THE EMERGENCE of promising vaccines to fight COVID-19 is certainly good news, but those older adults on fixed or limited incomes will continue to face serious issues in daily living in a variety of areas. Many of these issues existed before the pandemic, and some have been made worse as a consequence of the deadly virus. Older adults, especially those in nursing homes, suffered the highest rates of infection and death from the virus, and those rates were even more disastrous for older adults of color. The pandemic caused a serious look at the deficiencies in our long-term care system, both institutional and community-based, and most of these deficiencies will remain even after a large portion of Americans have been vaccinated.
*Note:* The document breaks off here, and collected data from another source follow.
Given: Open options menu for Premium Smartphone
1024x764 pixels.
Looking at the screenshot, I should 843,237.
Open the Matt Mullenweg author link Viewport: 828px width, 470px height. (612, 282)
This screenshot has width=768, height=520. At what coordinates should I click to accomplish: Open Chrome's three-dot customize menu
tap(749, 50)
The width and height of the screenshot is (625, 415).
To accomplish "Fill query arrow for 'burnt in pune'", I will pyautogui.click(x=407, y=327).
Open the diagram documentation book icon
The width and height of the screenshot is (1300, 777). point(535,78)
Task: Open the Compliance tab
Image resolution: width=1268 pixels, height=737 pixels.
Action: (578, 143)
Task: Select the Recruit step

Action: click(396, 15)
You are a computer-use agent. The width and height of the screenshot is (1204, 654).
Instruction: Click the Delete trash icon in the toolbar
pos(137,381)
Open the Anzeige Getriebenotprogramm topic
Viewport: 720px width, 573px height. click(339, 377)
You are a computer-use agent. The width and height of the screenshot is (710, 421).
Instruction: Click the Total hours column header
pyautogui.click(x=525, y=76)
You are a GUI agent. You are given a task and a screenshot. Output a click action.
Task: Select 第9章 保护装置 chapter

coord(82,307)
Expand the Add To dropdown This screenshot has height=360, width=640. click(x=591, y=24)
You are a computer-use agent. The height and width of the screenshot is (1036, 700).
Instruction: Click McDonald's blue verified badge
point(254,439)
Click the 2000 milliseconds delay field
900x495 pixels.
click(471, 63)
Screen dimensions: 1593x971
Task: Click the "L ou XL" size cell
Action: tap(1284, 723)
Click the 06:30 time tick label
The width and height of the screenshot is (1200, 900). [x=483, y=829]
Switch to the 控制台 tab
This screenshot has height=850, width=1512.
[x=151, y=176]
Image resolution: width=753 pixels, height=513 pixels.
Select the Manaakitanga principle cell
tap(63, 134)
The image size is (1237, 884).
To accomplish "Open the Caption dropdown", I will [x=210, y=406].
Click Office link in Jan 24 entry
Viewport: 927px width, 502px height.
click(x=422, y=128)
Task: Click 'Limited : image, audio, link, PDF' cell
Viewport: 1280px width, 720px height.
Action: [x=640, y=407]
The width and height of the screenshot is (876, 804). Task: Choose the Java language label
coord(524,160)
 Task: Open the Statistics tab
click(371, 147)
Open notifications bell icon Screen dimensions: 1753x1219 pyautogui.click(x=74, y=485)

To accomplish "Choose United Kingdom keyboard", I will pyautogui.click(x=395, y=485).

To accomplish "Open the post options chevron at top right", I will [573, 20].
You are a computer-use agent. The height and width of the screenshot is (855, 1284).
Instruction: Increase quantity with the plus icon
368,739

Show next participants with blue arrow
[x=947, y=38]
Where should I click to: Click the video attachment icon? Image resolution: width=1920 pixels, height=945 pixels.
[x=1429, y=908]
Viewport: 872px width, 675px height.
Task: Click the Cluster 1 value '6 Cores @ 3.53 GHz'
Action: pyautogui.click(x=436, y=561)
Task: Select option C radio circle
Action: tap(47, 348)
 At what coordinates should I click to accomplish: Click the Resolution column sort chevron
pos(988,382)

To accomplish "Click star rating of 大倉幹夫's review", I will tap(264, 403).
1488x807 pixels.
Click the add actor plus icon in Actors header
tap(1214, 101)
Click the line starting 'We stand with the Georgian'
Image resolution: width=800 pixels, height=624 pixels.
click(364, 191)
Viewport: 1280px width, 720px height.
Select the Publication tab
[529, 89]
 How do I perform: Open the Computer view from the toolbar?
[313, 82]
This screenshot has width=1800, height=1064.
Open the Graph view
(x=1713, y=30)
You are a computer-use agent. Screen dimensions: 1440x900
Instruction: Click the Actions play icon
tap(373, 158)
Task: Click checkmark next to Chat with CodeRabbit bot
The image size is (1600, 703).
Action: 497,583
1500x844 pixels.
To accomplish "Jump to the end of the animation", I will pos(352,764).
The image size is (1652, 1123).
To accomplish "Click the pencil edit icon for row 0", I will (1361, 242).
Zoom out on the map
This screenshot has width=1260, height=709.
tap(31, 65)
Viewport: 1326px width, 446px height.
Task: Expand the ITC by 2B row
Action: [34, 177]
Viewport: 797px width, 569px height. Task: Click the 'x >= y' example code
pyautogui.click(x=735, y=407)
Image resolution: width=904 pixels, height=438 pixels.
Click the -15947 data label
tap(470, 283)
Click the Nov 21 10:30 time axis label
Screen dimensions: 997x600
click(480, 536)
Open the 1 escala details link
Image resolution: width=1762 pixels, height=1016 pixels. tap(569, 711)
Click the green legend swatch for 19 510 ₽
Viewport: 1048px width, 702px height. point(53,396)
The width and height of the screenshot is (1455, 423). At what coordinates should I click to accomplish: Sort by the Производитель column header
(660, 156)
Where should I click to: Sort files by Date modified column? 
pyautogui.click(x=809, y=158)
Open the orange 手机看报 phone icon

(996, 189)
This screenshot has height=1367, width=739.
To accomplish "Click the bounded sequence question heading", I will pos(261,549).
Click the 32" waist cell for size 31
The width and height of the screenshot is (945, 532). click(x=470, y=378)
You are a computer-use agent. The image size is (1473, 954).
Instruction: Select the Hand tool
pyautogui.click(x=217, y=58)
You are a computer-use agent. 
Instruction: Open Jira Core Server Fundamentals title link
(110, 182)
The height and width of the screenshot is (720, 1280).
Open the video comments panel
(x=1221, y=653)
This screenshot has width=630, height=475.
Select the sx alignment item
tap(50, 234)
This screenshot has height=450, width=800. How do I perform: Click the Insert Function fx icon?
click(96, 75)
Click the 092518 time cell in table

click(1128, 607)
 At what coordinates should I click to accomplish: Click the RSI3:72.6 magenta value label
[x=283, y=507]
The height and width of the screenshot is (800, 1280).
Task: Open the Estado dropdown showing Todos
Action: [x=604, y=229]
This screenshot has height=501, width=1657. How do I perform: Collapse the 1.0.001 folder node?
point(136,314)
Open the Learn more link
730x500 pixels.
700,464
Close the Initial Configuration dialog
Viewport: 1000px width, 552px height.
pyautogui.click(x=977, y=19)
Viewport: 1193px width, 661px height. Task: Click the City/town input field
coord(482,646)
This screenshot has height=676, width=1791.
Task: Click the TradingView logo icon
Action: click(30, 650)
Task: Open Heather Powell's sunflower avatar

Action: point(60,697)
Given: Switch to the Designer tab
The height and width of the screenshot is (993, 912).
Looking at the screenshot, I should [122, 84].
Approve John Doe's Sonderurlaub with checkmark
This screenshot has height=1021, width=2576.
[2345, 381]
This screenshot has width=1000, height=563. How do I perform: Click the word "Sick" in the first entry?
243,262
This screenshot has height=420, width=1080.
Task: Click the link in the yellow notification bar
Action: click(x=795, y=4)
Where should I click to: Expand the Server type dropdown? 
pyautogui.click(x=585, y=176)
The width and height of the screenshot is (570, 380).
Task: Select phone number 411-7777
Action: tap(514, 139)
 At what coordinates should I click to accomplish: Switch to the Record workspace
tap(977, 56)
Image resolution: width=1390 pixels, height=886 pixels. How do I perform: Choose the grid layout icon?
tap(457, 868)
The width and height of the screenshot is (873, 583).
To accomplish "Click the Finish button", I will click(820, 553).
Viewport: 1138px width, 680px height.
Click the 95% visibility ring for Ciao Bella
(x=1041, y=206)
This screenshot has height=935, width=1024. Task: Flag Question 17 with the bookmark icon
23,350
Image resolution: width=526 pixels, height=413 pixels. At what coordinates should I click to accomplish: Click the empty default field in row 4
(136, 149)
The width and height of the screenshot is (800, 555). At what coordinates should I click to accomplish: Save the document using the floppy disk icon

In skilled nursing facilities, we’ve learned that older adults should not be forced to live with three or more unrelated elderly in the same room. We know that nursing home staff are underpaid and often need to work in two or more nursing homes to make a living. Many staff are also unvaccinated for influenza, and may have the same low rates of vaccination when COVID-19 vaccines are made available. We’ve also learned that infection prevention and control is an especially weak process in most nursing homes. These are all factors that made such facilities ripe for attack by COVID-19.
What we don’t know is what the nursing home industry, federal and state regulators, and policy makers will do about these continuing issues when the pandemic subsides. The risks, even during the annual flu season, are yet to be addressed for the future.
Long-term care’s chronic failings, however, represent only one aspect of the pandemic endured by older adults. The virus and its rapid spread resulted in a lockdown to the outside world. We may never know the depths of depression and isolation combined with the fear of succumbing to COVID-19 that affected so many older adults in both nursing homes and home care. Some non-COVID illness, and even death, was undoubtedly exacerbated during this lack of visitation and visitation limits imposed by nursing home management, who failed to consider the impact on mental health of residents.
The pandemic also had additional negative impacts on older adults in community settings. It created an economic crisis approaching that of the Great Depression. While there were some stimulus relief payments, according to Justice in Aging, the system for obtaining these payments was extremely difficult for those who needed the money the most, including low-income older adults. The virus, of course, has also outlasted the money provided. Even seniors who had been able to set aside savings had to spend much or all of what they had saved. Older adults in the community who no longer drive have difficulty visiting food banks, and even those who still have cars shouldn’t have to wait for hours sitting in cars in long lines. Elderly are also among those at risk of eviction for inability to keep up with mortgage or rent payments and utility shut offs that can impact heating or cooking.
Technological barriers and red tape caused many older adults to be unable to easily access the stimulus payments they desperately needed for rent, food, medications, and other necessities. We also learned of issues people were facing accessing and applying for Social Security, Social Security Disability Insurance, and Supplemental Security Income (SSI) benefits during the COVID-19 office closures. If, and when, there are additional stimulus packages, they need to ensure that older adults are included. Technology to be able to work from home is another barrier that needs to be investigated, just as much as for students attending virtual classes.
In Massachusetts, the governor and Legislature should ensure that sufficient funding for older adults is available for rental assistance vouchers, home-delivered meals, and public transportation as well as priority status for COVID-19 vaccines. Other seniors, who might have been working prior to the pandemic, need access to unemployment. As much as we need to fix the problems in skilled nursing facilities that became highlighted by the pandemic, these other challenges faced by older adults should be addressed if Massachusetts is to give meaning to the claim of being an “age-friendly Commonwealth.”
Richard T. Moore is a former Massachusetts state senator and served as associate director of the Federal Emergency Management Agency during the Clinton Administration. He is currently an active member of Dignity Alliance Massachusetts advocating for dignity in the lives of older adults and people with disabilities. His views are his own, and not necessarily the views of the Alliance.